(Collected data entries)
___
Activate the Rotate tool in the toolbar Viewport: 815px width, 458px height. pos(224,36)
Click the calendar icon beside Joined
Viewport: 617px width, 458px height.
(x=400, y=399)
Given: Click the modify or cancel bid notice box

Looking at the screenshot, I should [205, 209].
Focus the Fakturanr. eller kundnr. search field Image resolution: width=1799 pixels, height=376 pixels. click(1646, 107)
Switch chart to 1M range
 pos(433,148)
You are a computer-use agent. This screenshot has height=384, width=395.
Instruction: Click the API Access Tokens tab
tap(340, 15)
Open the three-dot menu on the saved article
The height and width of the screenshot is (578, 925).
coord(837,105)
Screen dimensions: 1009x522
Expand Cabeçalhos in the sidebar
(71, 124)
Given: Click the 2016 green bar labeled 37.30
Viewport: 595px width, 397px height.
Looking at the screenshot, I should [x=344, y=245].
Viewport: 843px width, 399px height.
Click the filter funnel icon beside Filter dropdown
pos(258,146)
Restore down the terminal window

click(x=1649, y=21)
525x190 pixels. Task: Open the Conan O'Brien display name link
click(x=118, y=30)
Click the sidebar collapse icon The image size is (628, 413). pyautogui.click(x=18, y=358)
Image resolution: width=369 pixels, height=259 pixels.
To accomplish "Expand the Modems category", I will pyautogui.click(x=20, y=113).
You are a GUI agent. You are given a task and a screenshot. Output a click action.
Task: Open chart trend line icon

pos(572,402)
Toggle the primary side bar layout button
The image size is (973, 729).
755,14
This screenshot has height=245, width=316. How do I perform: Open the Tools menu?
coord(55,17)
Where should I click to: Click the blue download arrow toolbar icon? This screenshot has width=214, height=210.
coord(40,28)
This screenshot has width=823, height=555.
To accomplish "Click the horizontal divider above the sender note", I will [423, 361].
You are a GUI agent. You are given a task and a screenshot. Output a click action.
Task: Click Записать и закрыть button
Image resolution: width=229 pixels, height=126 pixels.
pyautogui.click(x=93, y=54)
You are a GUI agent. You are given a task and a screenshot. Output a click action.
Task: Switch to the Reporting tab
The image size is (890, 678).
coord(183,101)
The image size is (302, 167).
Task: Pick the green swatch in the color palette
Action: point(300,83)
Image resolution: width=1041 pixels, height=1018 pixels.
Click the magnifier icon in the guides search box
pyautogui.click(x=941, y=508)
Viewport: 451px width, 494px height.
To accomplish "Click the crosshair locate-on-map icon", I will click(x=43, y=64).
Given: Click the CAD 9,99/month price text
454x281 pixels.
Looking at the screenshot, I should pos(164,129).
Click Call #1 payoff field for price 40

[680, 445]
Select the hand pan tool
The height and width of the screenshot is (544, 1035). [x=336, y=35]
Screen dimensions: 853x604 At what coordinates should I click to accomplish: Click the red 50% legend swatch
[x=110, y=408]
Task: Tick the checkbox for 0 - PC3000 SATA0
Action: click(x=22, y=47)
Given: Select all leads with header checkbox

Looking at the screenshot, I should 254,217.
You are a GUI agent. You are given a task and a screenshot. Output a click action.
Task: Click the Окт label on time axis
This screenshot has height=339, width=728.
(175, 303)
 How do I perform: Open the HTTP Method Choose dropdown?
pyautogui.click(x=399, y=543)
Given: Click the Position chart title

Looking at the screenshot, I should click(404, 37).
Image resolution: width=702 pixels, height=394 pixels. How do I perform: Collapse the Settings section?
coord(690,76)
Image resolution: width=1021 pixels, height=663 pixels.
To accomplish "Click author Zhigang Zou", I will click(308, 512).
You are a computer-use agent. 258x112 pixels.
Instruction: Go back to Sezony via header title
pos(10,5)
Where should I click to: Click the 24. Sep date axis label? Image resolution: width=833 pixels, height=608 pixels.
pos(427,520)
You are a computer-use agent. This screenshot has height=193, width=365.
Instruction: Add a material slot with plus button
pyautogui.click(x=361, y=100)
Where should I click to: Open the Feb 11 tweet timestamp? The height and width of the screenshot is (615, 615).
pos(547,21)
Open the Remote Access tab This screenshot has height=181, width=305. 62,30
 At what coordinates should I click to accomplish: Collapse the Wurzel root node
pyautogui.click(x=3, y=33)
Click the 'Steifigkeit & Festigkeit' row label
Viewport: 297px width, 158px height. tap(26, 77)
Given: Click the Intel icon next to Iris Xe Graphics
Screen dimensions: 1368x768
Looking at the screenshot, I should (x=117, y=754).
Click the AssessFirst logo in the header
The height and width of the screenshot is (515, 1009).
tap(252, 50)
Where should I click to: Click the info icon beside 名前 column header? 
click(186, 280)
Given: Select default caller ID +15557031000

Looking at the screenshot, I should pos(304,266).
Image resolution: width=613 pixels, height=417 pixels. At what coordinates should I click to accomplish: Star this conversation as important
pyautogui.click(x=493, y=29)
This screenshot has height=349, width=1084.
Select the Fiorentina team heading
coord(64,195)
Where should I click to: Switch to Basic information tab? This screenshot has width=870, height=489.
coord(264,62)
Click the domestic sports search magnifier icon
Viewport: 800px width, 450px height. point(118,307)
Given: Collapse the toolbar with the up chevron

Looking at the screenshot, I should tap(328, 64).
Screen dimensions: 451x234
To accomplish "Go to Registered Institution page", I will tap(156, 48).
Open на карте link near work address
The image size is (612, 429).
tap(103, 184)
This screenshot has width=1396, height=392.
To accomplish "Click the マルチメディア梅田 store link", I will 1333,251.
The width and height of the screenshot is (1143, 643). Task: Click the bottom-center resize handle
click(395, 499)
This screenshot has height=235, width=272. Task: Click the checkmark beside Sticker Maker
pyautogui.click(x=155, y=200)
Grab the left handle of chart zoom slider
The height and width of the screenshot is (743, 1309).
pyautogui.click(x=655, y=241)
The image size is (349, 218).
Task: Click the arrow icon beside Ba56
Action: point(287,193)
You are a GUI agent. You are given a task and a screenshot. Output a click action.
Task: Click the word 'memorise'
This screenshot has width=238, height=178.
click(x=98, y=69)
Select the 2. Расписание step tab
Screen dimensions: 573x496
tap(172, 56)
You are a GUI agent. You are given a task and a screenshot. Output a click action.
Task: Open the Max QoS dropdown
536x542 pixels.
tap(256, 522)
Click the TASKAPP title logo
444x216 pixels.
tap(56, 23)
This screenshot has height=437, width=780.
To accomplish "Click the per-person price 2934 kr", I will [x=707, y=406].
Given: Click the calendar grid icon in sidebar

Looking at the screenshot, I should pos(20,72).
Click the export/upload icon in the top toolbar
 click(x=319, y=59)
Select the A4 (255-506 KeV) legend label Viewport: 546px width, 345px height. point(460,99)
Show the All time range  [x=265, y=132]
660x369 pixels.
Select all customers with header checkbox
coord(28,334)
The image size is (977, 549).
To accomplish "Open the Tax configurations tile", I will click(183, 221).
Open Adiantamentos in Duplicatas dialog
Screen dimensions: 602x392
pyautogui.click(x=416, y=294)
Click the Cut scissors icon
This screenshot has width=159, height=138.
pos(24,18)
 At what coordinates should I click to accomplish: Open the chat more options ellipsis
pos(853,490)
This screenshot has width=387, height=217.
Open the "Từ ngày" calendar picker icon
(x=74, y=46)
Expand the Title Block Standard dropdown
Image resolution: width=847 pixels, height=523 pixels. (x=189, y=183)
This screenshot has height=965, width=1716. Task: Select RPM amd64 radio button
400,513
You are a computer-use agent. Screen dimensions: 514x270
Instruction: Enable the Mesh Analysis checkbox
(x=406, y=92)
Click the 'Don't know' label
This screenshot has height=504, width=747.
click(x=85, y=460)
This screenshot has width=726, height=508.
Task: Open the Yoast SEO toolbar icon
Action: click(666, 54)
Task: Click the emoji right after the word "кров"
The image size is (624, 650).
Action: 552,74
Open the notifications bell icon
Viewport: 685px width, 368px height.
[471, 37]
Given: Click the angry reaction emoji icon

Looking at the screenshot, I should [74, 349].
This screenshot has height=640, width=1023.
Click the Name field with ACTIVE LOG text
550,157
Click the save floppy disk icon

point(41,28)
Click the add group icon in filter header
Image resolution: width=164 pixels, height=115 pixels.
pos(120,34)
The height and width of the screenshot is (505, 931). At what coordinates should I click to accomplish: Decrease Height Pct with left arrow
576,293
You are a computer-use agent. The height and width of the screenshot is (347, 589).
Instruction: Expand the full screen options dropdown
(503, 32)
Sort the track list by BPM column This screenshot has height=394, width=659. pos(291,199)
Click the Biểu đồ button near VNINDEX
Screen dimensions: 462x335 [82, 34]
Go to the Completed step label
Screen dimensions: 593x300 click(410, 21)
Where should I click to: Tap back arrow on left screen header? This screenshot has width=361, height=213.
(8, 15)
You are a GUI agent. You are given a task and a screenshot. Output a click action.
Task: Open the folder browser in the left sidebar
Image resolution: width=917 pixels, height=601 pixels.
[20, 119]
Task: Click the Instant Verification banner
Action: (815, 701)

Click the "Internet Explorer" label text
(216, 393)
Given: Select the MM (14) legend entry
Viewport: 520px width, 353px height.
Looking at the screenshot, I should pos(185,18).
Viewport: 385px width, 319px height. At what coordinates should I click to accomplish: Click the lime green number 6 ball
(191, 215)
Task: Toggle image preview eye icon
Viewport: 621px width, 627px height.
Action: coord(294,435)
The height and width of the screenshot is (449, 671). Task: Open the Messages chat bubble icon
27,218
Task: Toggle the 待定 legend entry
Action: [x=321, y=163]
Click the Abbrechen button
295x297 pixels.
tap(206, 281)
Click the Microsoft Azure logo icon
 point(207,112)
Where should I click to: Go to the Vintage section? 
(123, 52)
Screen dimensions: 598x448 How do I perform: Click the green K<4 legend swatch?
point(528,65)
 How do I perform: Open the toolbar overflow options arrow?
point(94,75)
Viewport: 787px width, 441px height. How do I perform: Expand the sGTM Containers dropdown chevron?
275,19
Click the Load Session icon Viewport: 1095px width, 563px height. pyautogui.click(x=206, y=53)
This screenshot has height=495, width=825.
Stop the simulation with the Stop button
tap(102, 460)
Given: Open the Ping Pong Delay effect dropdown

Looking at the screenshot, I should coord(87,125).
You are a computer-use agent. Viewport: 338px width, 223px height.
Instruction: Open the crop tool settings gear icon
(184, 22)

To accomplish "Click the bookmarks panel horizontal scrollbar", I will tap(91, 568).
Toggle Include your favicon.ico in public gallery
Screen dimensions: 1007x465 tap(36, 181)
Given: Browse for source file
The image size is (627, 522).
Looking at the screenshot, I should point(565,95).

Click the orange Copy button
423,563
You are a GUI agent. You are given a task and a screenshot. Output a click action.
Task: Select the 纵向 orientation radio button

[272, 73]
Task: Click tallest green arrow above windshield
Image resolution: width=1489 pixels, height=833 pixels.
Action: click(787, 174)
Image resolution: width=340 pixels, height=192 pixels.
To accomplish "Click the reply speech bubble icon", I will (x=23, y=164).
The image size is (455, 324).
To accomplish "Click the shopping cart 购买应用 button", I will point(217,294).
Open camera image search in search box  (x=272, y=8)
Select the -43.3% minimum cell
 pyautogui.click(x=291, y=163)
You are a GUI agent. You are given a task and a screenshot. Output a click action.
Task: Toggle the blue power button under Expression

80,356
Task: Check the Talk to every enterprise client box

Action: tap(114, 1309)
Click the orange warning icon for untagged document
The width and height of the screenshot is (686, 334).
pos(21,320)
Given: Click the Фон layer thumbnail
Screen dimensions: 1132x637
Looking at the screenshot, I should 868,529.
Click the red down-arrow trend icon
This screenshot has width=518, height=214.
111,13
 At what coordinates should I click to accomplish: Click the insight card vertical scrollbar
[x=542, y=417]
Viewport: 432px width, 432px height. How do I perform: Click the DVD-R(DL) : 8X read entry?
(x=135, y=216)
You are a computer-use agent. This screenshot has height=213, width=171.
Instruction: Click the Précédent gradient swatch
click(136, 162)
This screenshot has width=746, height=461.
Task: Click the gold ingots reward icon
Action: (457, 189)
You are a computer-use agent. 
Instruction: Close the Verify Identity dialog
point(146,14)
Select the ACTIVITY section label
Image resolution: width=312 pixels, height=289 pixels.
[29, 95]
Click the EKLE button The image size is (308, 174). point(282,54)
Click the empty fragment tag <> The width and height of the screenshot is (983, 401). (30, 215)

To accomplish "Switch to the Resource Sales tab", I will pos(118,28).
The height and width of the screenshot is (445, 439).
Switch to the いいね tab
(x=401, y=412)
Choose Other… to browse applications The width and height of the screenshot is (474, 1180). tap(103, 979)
___
**Task directions:**
In the entries above, find each line with the string "horizontal" and copy it.

**Task output:**
To accomplish "Click the horizontal divider above the sender note", I will [423, 361].
To accomplish "Click the bookmarks panel horizontal scrollbar", I will tap(91, 568).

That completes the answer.